Search code examples
javasupercsv

Error regarding usage of super csv bean reader


I have the following dependency added:

    <dependency>
    <groupId>net.sf.supercsv</groupId>
    <artifactId>super-csv</artifactId>
    <version>2.4.0</version>
    </dependency>

    private final static String[] COLS = { "col1", "col2", "col3", "col4", "col5",
        "col6", "col7", "col8", "col9", "col10", "col11",
        "col12", "col13", "col14" };


    private final static String[] TEMP_COLS = {"col1", "col2", "col3", "col4", "col5",
        "col6", "col7", "col8", "col9", "col10", "col11",
        "col12", "col13"};

The below is how I build my reader.

protected CsvPreference csvPref = CsvPreference.STANDARD_PREFERENCE;
 protected String encoding = "US-ASCII";
InputStream is = fs.open(path);
      BufferedReader br = new BufferedReader(new InputStreamReader(is, encoding));
      ICsvBeanReader csvReader = new CsvBeanReader(br, csvPref);

As part of bean reader, I have the following code:

Selections bean = null;

    try{
        bean = reader.read(Selections.class, Selections.getCols());
        }catch(Exception e){    
   // bean = reader.read(Selections.class, Selections.getTempCols());
   // slf4j.error(bean.getEventCode() + bean.getProgramId());
    slf4j.error("Error Logged for bean because of COLUMNS MISMATCH");
        }

In the above code, It is throwing exception :

java.lang.IllegalArgumentException:the nameMapping array and the number of columns read should be the same size (nameMapping length = 14, columns = 13))

I am not sure what is causing this exception.It is throwing this exception on some of the records even if all the records have 14 columns(I have verified this by using a script, I have even created a schema and uploaded the file with 14 columns). Out of 7,000,000 records 2,100,000 has this issue.

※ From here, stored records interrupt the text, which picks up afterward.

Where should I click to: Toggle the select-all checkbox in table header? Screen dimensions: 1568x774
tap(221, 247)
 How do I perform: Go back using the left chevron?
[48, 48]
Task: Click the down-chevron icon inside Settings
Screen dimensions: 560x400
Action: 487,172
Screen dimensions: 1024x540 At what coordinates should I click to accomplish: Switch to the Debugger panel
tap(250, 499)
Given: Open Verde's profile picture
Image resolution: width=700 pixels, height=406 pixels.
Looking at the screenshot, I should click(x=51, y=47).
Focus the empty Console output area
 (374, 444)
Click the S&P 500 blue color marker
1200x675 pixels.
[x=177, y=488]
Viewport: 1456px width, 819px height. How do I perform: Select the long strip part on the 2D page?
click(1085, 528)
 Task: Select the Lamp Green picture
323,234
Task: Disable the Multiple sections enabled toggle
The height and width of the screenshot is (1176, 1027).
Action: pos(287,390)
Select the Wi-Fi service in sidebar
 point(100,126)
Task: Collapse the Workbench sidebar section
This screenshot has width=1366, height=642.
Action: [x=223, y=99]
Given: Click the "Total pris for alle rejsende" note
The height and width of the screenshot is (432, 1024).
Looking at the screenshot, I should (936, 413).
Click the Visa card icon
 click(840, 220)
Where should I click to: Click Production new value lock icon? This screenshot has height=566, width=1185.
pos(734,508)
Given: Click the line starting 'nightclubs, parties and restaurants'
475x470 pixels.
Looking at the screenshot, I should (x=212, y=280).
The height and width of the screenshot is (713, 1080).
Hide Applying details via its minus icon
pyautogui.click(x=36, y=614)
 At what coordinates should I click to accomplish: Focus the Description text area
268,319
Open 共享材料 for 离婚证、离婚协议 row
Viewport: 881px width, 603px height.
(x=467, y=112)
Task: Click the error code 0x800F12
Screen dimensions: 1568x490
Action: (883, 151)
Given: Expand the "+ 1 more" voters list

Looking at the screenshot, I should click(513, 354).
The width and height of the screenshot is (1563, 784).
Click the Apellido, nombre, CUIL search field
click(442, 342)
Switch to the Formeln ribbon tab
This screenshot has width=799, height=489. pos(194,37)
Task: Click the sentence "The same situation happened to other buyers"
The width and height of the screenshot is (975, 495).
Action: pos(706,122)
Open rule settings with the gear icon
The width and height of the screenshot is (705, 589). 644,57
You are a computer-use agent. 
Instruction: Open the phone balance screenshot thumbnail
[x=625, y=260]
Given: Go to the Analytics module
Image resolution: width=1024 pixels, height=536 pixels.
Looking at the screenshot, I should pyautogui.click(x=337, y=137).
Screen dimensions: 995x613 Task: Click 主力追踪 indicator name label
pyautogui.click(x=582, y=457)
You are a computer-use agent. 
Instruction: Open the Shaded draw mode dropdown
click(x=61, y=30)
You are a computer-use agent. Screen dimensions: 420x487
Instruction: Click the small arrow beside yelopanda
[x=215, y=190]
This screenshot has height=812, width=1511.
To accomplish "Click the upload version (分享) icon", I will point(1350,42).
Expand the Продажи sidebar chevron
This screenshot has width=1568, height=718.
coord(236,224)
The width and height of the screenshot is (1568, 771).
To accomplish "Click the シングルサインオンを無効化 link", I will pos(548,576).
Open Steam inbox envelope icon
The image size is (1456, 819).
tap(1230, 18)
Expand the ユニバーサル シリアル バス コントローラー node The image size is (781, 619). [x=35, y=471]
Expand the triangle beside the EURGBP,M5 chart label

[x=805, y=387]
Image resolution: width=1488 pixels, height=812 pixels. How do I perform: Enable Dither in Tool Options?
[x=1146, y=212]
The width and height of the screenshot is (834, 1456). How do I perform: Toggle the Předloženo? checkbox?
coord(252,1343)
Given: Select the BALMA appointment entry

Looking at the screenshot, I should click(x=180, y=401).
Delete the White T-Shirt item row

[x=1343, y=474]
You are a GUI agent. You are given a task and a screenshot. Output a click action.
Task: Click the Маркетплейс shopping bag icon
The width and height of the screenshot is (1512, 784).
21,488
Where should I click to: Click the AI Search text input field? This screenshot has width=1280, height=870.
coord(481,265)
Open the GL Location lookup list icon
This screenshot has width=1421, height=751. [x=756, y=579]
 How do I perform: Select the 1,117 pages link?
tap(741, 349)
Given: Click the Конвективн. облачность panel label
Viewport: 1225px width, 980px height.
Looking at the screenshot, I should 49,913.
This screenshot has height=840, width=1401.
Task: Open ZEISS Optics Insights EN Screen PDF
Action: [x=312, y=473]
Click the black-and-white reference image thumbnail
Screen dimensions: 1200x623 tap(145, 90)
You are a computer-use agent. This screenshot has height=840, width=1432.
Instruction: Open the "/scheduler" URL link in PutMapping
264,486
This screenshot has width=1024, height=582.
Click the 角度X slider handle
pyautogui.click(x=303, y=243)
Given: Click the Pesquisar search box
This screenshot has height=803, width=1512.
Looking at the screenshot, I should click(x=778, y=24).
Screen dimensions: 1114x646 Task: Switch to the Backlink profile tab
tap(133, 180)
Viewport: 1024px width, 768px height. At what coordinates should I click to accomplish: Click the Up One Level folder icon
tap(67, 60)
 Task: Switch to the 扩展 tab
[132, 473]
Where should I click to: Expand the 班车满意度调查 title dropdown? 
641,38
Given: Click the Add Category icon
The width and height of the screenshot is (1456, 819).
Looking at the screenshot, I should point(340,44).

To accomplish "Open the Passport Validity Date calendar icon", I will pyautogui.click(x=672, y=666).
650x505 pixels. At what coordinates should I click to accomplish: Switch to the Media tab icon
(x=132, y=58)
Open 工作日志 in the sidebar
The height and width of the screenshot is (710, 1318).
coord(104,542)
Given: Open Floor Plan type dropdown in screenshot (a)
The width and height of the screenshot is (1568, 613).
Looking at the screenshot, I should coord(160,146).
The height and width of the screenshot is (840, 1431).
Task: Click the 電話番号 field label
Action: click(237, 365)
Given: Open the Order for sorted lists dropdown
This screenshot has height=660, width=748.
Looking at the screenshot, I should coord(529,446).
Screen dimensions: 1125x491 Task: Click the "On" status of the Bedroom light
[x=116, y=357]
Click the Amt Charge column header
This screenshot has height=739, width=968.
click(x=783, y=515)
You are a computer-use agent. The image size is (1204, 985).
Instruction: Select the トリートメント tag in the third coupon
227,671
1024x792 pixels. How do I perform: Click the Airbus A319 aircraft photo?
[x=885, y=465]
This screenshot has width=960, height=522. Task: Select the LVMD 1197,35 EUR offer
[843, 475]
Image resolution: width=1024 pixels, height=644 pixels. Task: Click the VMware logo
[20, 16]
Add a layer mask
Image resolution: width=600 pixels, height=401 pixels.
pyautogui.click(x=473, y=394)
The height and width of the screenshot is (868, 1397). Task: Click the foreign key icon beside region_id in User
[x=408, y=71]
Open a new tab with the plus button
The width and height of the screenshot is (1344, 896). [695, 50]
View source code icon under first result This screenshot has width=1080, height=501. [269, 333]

In order to debug what record is causing this problem I have made the below changes to the code.

Selections bean = null;

        try{
            bean = reader.read(Selections.class, Selections.getCols());
            }catch(Exception e){    
        bean = reader.read(Selections.class, Selections.getTempCols());
        slf4j.error(bean.getEventCode() + bean.getProgramId());
        slf4j.error("Error Logged for bean because of COLUMNS MISMATCH");
            }

Now, the above changes are throwing : java.lang.IllegalArgumentException: the nameMapping array and the number of columns read should be the same size (nameMapping length = 13, columns = 14)

I have no idea why the open csv reader is behaving so strangely. When the count of columns is not 14 it would cause exception and in exception when trying to read it to print the details, It says the column count is 14.

Please help me debug this issue. I shall update more details about the issue if needed. Please let me know.


Solution

  • Finally I resolved the problem, the problem is because of the columnquote mode character that I have given in my CSV preferences.

    new CsvPreference.Builder('"', '\u0001', "\r\n").build()
    

    My incoming data has " as part of the data. The issue got resolved when I have replaced quoted column with a character that will never be part of the incoming data.

    I am not an expert at it, it is because of my ignorance and super-scv is not at fault. I believe super-csv is a decent API to explore and use.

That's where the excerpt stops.